When Devendra Banhart first emerged two decades ago his eccentric persona, falsetto-heavy singing, and sprawling aesthetic made him the poster child of the then-burgeoning freak folk movement. He wasn’t merely prolific and extroverted in championing this style-colliding cultural moment, he also worked as an advocate for fellow travelers and overlooked heroes such as the great British folk singer Vashti Bunyan, whose career he helped resurrect. Over time the eccentricities of the Venezuelan-raised explorer have been moderated, and now the tender beauty and airiness of his music is no longer obscured by his old hippie persona.
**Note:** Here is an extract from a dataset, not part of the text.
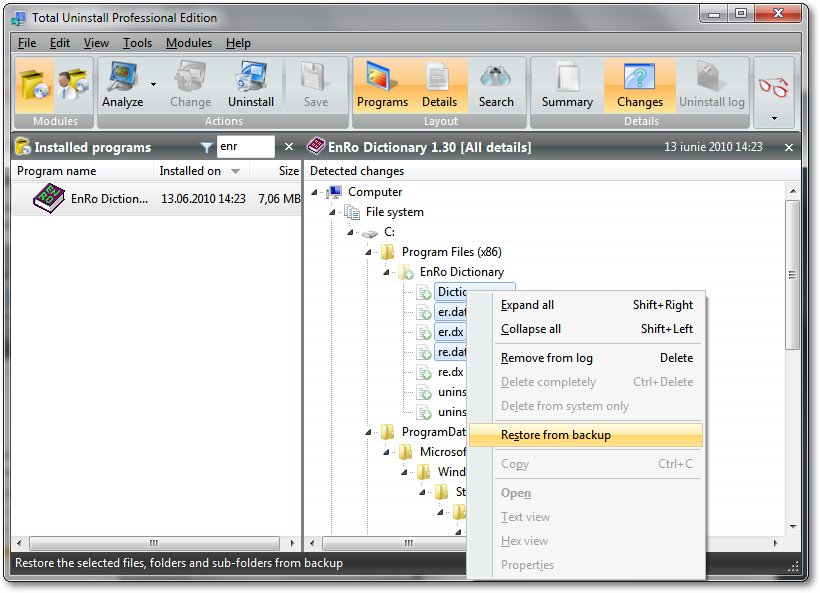
Task: Open the Analyze button dropdown arrow
Action: point(153,84)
Still, the basic building blocks of his expansive sound endure, blending American folk with acoustic traditions of South America, particularly the music of Brazil.
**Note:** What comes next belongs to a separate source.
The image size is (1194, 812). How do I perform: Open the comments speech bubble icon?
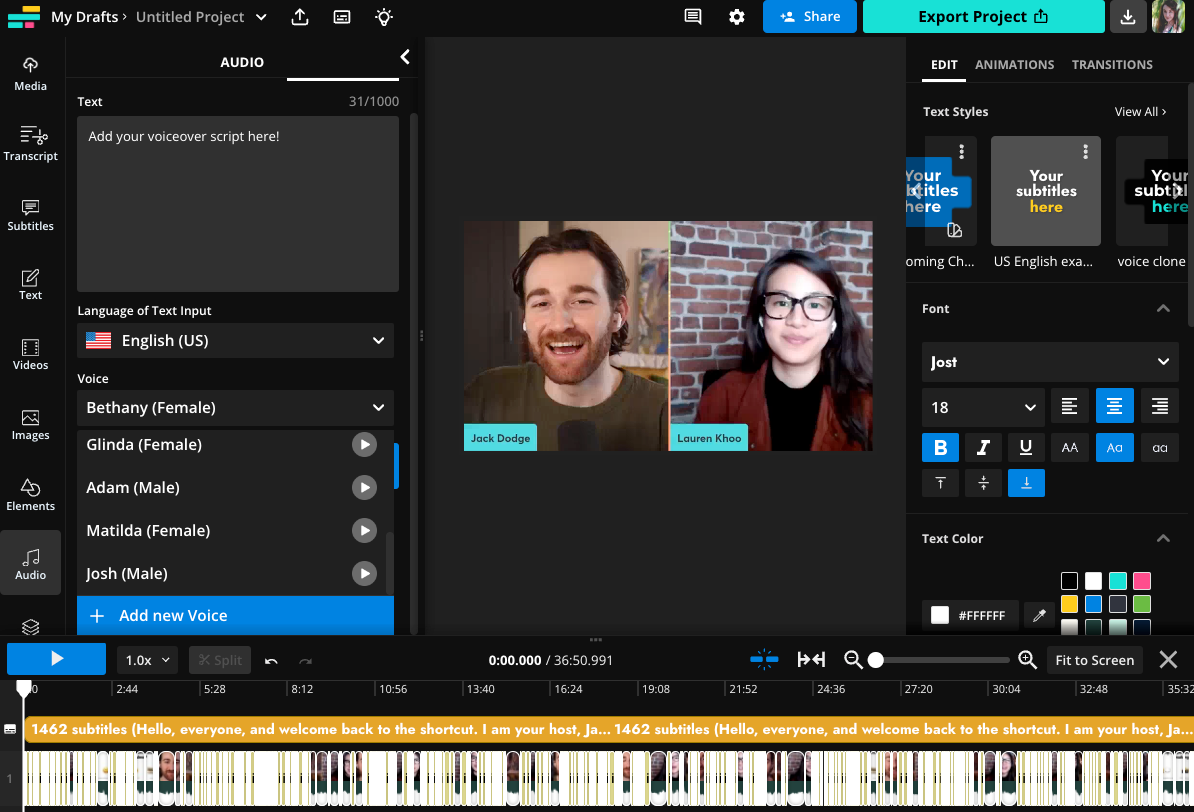692,17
On his 2019 album Ma the weightless grace of his gentle songs connected his innate feel for breezy pop set within spare arrangements. Working with long-time producer Noah Georgeson, his delicate warble fit perfectly amid restrained grooves and gauzy guitar picking. A tune like “Love Song” is steeped in a meditative Yacht Rock vibe, with mellow trumpets and flutes licking a post-disco rhythm while Banhart ruminated on an enduring romance. More often than not he’s tapping into the chill bossa nova and weirdo psych-folk of 70s Brazil with help from guitarist Rodrigo Amarante. The music conveys an effortless grace and a gentle loopiness in Banhart’s idiosyncratic singing.
During the pandemic he turned a bit more inward, reconnecting with Georgeson to make Refuge, an album much closer in spirit and sound to new age than folk, although the cosmic ethos of the former has always been part of his art. But in reality the recording finds Banhart digging into different influences from the 70s, with the simple trickle of piano arpeggios and synth washes evoking vintage sounds of Harold Budd and Brian Eno. The endeavor might’ve been an outlier, a cocooning desire born in destabilizing time, but there’s no doubt that the measured calm feels inextricably linked to the singer’s increasingly soothing sound world.